-
Notifications
You must be signed in to change notification settings - Fork 723
New issue
Have a question about this project? Sign up for a free GitHub account to open an issue and contact its maintainers and the community.
By clicking “Sign up for GitHub”, you agree to our terms of service and privacy statement. We’ll occasionally send you account related emails.

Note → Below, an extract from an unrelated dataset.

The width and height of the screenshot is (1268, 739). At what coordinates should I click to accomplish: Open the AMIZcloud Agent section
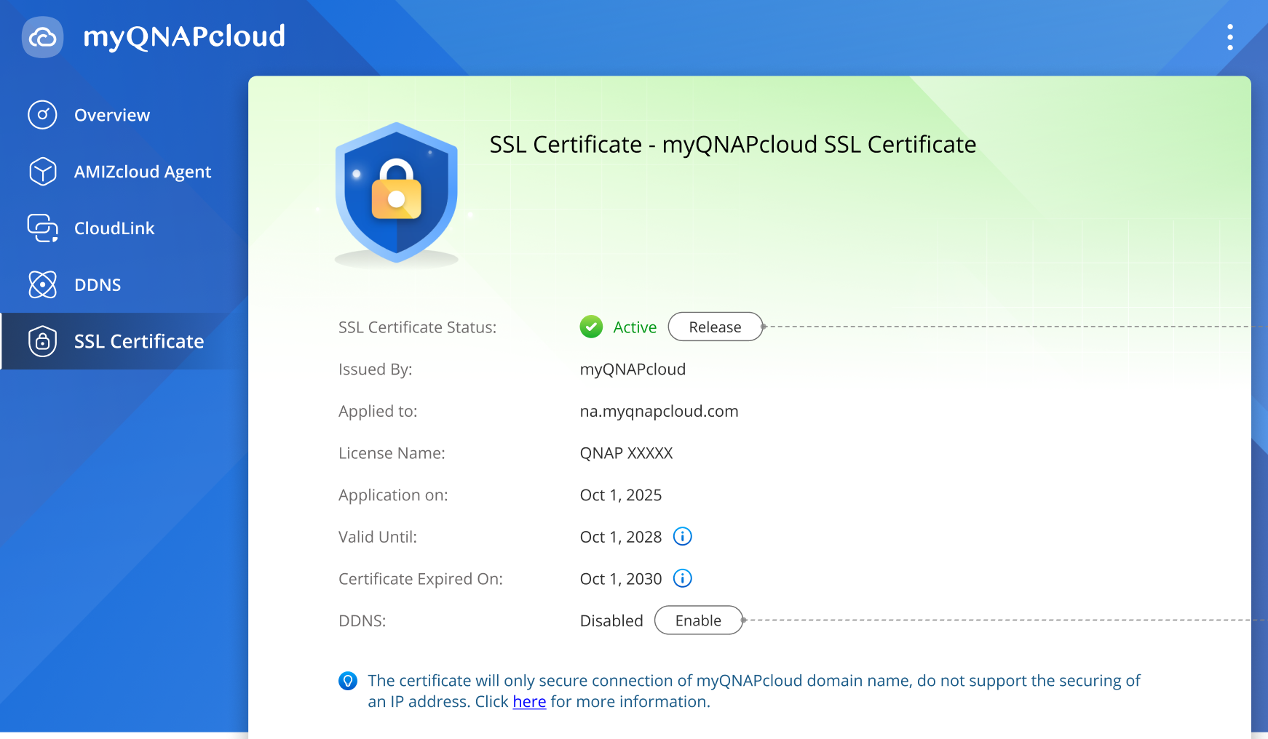pos(143,172)
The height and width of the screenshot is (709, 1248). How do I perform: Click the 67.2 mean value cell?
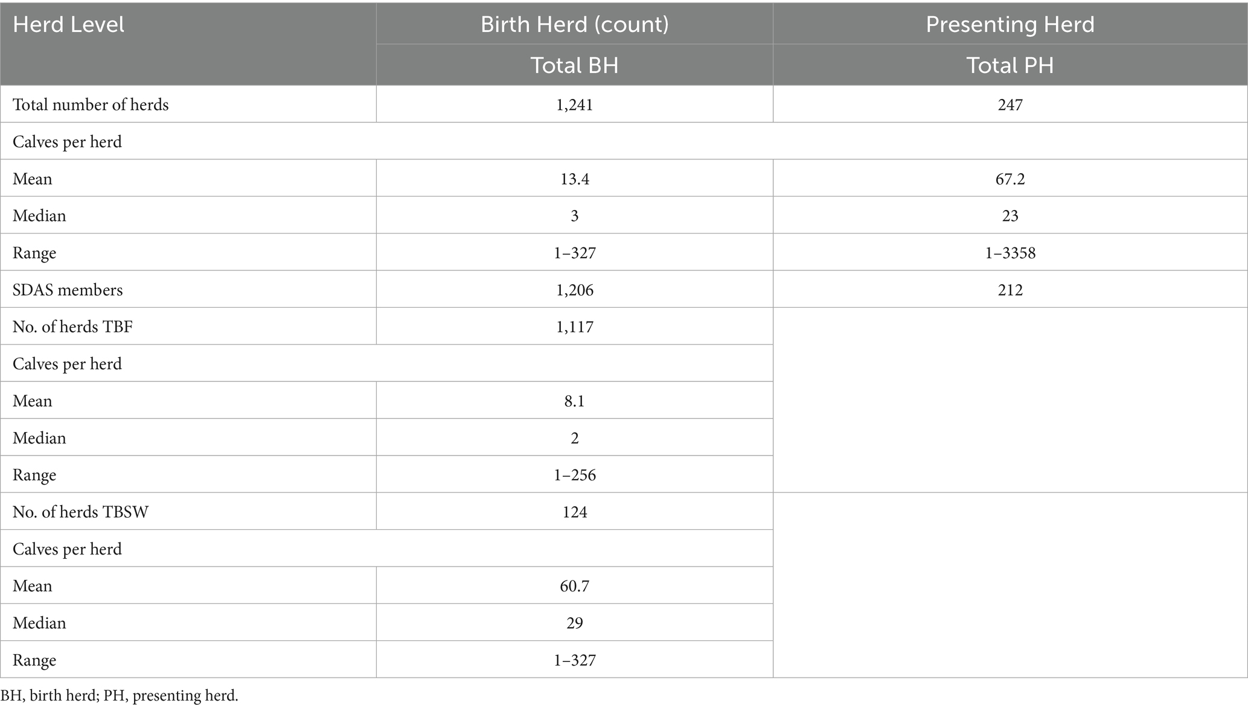[x=1010, y=179]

Already on GitHub? Sign in to your account
SC_Softmx_JitAot_Linux hang #16353
Comments
I ran a 20x Ginder job, and got no failures. |
Additional 30x Grinder job: No failures. |
@knn-k can you tell anything from the collected core files? There is another one. https://openj9-jenkins.osuosl.org/job/Test_openjdk8_j9_extended.system_aarch64_linux_Nightly_testList_0/299 - ub20-aarch64-2
|
PR #16199 and #16119 are the recent JIT changes related to monitors. I cannot tell where the waiting Java threads are blocked. I cannot find thread information from the core files using gdb.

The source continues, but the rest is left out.